Certains agriculteurs ont quand même réussi à protéger leur production en serre sous des voiles thermiques, qui protègent de quelques degrés.
Mais les pertes sont quand même là, et «pour les agriculteurs qui n’ont pas de trésorerie, cela veut dire que pendant deux mois, ils ne vont rien rentrer» précise Philippe Dausques.
Pour Séverine Ferrand, installée en maraichage près de Mirepoix, c’est un coup dur, «déjà que l’année 2011 a été un peu difficile»
L’agricultrice a du jeter quantité de choux blanc, choux rouge, choux fleur, «les poireaux aussi sont très abimés»
Même chose sur une exploitation à Fabas, où les salades et les fenouils n’ont pas survécu à la vague de froid.
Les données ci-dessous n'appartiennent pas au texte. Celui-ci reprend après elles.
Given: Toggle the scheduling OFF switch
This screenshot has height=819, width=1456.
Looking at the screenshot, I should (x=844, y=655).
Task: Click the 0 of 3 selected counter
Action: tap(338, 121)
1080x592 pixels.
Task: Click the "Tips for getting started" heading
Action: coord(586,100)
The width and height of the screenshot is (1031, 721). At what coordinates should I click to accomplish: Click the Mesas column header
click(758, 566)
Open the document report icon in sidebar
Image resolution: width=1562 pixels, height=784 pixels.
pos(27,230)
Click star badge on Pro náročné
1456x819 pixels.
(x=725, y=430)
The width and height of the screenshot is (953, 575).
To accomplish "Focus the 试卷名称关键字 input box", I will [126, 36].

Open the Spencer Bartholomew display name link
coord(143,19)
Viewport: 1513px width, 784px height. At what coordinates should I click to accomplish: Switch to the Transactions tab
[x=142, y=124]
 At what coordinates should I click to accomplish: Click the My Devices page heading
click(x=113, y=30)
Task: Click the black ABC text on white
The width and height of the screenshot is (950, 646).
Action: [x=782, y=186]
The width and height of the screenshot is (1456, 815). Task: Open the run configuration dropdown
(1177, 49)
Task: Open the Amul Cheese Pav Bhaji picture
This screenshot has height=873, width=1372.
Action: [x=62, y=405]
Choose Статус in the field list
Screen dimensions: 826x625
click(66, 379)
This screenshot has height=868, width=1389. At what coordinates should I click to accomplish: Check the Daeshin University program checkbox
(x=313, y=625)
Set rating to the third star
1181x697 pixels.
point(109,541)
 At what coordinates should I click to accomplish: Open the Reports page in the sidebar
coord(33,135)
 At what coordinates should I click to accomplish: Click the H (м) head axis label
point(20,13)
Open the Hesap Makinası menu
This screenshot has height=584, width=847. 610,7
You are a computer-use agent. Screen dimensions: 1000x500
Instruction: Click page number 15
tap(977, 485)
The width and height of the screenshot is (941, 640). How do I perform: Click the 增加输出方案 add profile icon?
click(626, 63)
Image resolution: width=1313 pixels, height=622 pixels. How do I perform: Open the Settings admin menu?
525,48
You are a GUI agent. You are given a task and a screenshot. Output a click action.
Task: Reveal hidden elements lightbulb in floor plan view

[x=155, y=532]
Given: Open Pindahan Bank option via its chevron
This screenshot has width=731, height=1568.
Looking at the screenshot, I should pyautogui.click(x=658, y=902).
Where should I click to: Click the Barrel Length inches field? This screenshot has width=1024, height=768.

Chez les pépiniéristes, certains ont pu prendre les devants. C’est le cas à la jardinerie Clarac à Pamiers.
«Nous étions prévenus par la météo», explique la gérante «donc nous avons rentré toutes les plantes sensibles». Pas de grosses pertes à déplorer, «même si nous avons eu un gros travail d’arrosage à faire après (même si nous sommes en hiver). Car les plantes qui ont été dans le froid ou sous la neige ont soif»
Dans une autre pépinière à Saint-Jean-du-Falga, «on ne pourra voir l’étendue des dégâts sur les arbustes qu’au moment où les jeunes pousses arrivent. On peut quand même voir dès aujourd’hui aux feuilles que certains arbustes ont été abimés»
Il est donc encore un peu tôt pour mesurer l’étendue des dégâts.
La chambre d’agriculture de l’Ariège n’a pas demandé (comme dans d’autres départements de Midi-Pyrénées) à ce que certaines cultures soient placées sous le régime des calamités agricoles.